- _TEXT PROVIDED_
..........

I keep having conversations, with friends and strangers, that unexpectedly mirror back parts of my own story I wasn’t quite aware of, or able to articulate. I know this is not unusual, but it’s gotten me thinking deeper and deeper about what “true sight” actually is.
So today’s burning question is:
What if people were true mirrors?
What if a man looked at a woman, and saw himself – or at least those parts of himself he would never imagine trusting or acknowledging in the light of day?
What if a white woman looked at a black man, and saw herself – or at least those parts of herself she would never share or seek to encounter on the street?
What if a ballet dancer looked at a girl in a wheelchair, and saw herself – or at least those parts of herself that give her the courage to face injury with every practice and performance?
What if a beautiful woman looked at another beautiful woman, and saw herself – or at least those parts of herself that she doubts, fears, and fights?
What a teacher looked at a child, and saw himself – or at least those parts of himself that ache for love, acceptance, total, uncompromising support?
What if a child looked at another child, and saw herself – or at least those parts of herself that are pure and confused and exuberant?
I could go on and on…
I’m not encouraging a kind of solipsism – that only “myself” exists. Not at all. Rather, I’m trying to understand how and why people react to each other the way they do. How and why we see each other truthfully – or are thoughtless and painfully dismissive toward each other.

..........

- _DATASET SECTION_

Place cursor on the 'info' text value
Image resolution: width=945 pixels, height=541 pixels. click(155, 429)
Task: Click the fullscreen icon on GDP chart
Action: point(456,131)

..........

- _ACTIVITIES_
(1) Answer from the mirrors essay:
(a) What does the writer give as "today's burning question"?
(b) In the ballet dancer example, what do those parts of herself give her?
(c) What does the writer say they are not encouraging?
(2) Rewrite the mirrors essay between "What if a man" and "light of day?", inclusive, switching "trusting" to "accepting".
(3) Carry the mirrors essay on from its last sentence.

- _RESPONSES TO THE EXERCISE_
(1)
(a) What if people were true mirrors?
(b) The courage to face injury with every practice and performance.
(c) A kind of solipsism, the idea that only "myself" exists.

(2)
What if a man looked at a woman, and saw himself – or at least those parts of himself he would never imagine accepting or acknowledging in the light of day?

(3)
Sometimes, two people meet, and their mirrors are perfectly attuned. Then there is that wonderful joy of Yes! Exactly! You get it too!
Other times, two people meet, and their mirrors are only attuned to the jagged edges. Then there is misunderstanding, competition, hostility, or toxicity. Your brokenness presses on my brokenness. Your chipped edge cuts into my raw flesh.
I’m not sure which is the more profound teacher. Of course, it is miraculous when two souls connect with true sight. Electric.
But there can be a hard-won joy in encountering a negative reaction in another person. Rather than reacting back, try following the thread of their reaction back into yourself. Then you might find where the barbed end lies. Usually, it is in our own past experiences, our own, less-than-loving inner voices.
I wish I always followed my own good advice, but I’m trying.
And I’m trying, when I look in an actual mirror, to see with the eyes of a “loving other” – as I try to grow new and loving eyes of my own.